Venezuela opposition looks for answers after election loss
CARACAS, Venezuela – Voting sites were shifted to distant neighborhoods with rampant crime. Ballots featured the faces of opposition candidates who lost in primaries. The government-stacked National Electoral Council denied monitoring accreditation to one of Venezuela’s most important independent observers.
The opposition pointed on Monday to those irregularities and others that began the moment regional elections were called to explain a staggering loss in gubernatorial contests it had expected to win in Sunday’s voting.
“We encountered an absolutely fraudulent system,” said Carlos Ocariz, the opposition’s candidate in Miranda, the nation’s second most populous state where the candidate of the ruling socialist party won.
Opposition leaders vowed to contest the vote and called for protests, though there was no sign of the mass anti-government demonstrations that wracked Venezuela this year.
National Electoral Council officials stood by the results showing that socialist candidates won at least 17 of the country’s 23 governorships despite widespread anger over a crumbling economy where triple-digit inflation, soaring crime, and food and medicine shortages make life a daily struggle for many Venezuelans.
Socialist party leader Diosdado Cabello said that if the opposition has proof of fraud they should share it.
“We’re still waiting,” he said.
The contentious election threatened to further divide this already polarized nation and throw the strained opposition into deeper disarray. Some worried the election loss might strengthen the more radical elements of the opposition and jeopardize chances for a negotiated solution to the political conflict.
At least one of the losing opposition candidates accepted the results.
“We lost. We have to accept it,” said Henri Falcon, a one-time socialist party politician who in recent years joined the opposition and lost his re-election bid as governor of Lara state. The official vote count said he trailed ruling party candidate Carmen Melendez by 18 points in the northern state.
Even before the election, the opposition was struggling against apathy and disillusionment among Venezuelans, though the official turnout figure of 61 percent seemed to indicate many people did vote.

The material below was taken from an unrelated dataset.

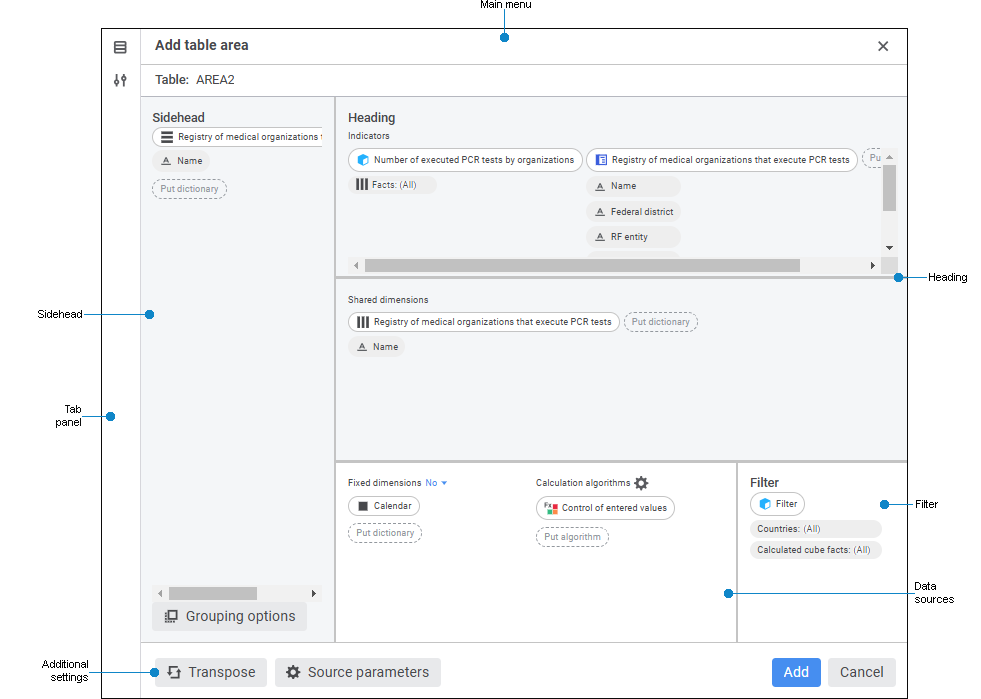Open 'Calculated cube facts: (All)' selection

tap(815, 550)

“There is a lot of frustration,” said Luis Vicente Leon, president of Datanalsis, a Caracas-based polling agency. “They (the opposition) are going to be divided between those who believe there was massive fraud, others who think it’s the fault of the leadership, and some who believe `chavismo’ has come back.”
That was certainly the ruling party’s conclusion Monday, claiming that the victory was a profound endorsement for the socialist ideals installed by the late President Hugo Chavez nearly two decades ago.

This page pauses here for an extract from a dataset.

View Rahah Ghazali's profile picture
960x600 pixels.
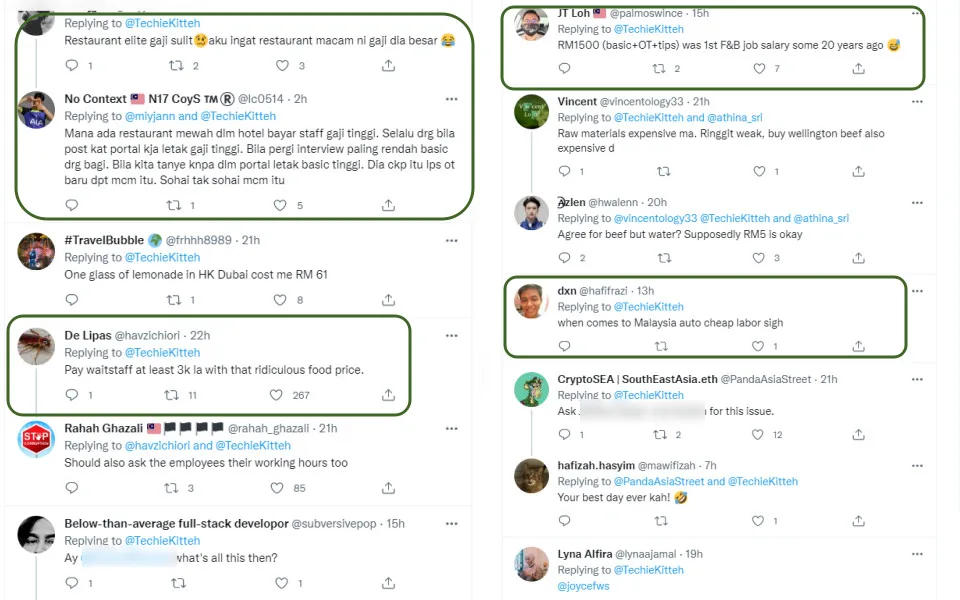36,440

“Chavismo is more alive than ever,” said Hector Rodriguez, who defeated Ocariz in the Miranda governor’s contest.
While many opposition leaders were silent Monday, Ocariz held a news conference to denounce the vote as a sham marred by last-minute shifts in voting sites, rejection of independent polling place monitors and the inclusion of already-excluded candidates on the ballots. He said there also were instances of multiple voting.

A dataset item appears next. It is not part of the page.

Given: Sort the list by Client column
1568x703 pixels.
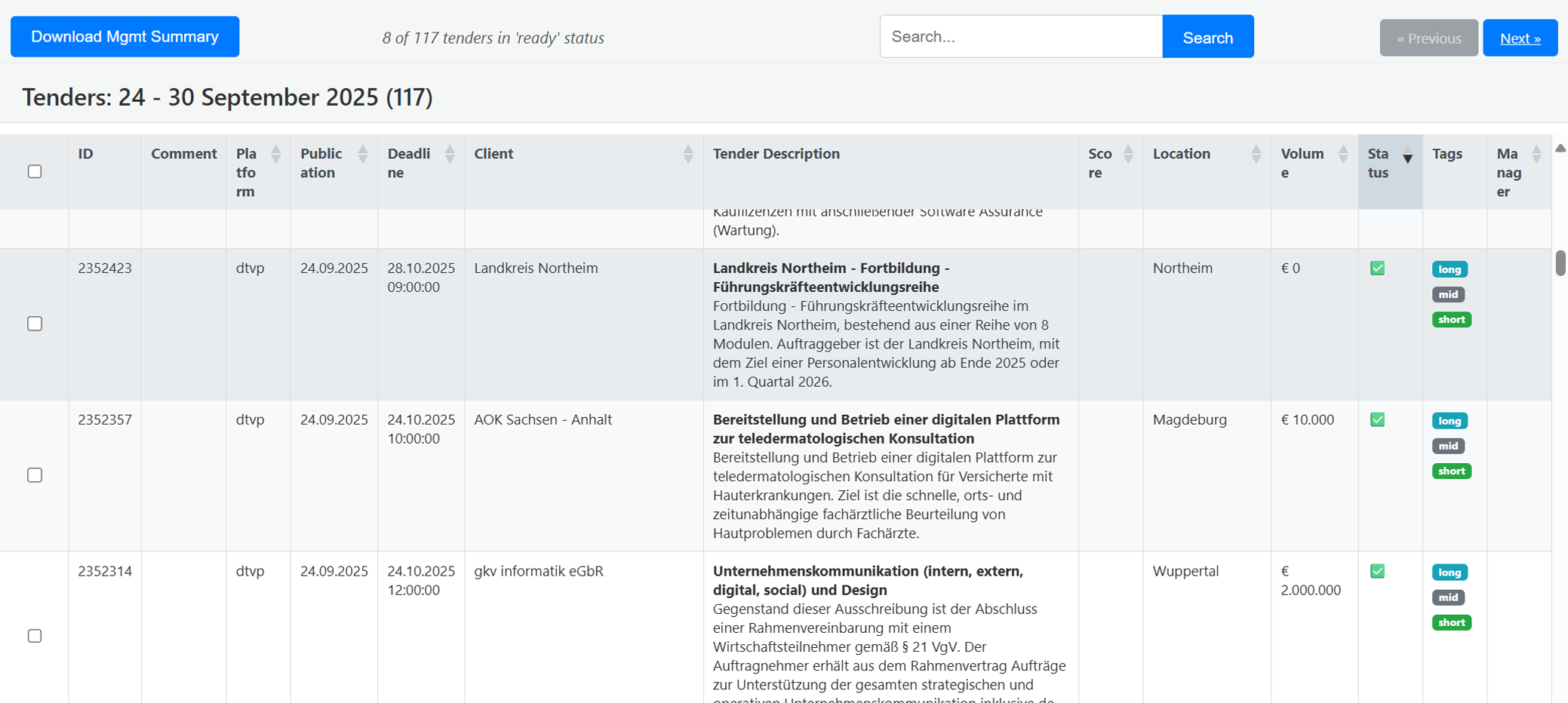Looking at the screenshot, I should pos(687,155).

The U.S. State Department denounced many of the same irregularities, promising to wield the “full weight” of U.S. diplomatic and economic power in support of the Venezuelan people. The Trump administration has sanctioned dozens of Venezuelan leaders and prohibited U.S. banks from issuing new credit to the Maduro government.
“We condemn the lack of free and fair elections yesterday in Venezuela,” State Department spokeswoman Heather Nauert said.
If there were irregularities in the vote count, Luis Lander, director of the independent Venezuelan Electoral Observatory, said the first place to look for evidence would be the thousands of cardboard boxes containing paper printouts showing exactly how each person voted at the electronic voting machines
The country’s voting system has a number of safeguards in place to ensure results aren’t manipulated and the opposition hasn’t yet provided any evidence. But protections like the ability to compare print-out results and electronic tallies reduce the possibility of fraud but don’t eliminate it, Lander said.
In August, voting software company Smartmatic accused the electoral council of manipulating voter turnout by more than 1 million people in a vote for delegates to a new, all-powerful constitutional assembly. Officials denied the accusation.
“It’s a system handled by human beings,” said Lander, whose organization was denied accreditation to monitor Sunday’s vote. “To work well, they have to perform right.”
Any impact on the vote caused by moves like relocating voting sites would be more difficult to measure, he said.
“Of course it has an impact,” Lander said. “But how much is hard to know.”
Representatives with the Council of Latin American Electoral Experts, an international body that observed the vote but did not have access to the same data as a traditional independent observer, said the vote had proceeded normally. Some opposition members have previously criticized the council has as being partial toward the government.
A defiant Cabello suggested the opposition might now turn inward.
“Take a spiritual retreat,” he urged. “Reflect.”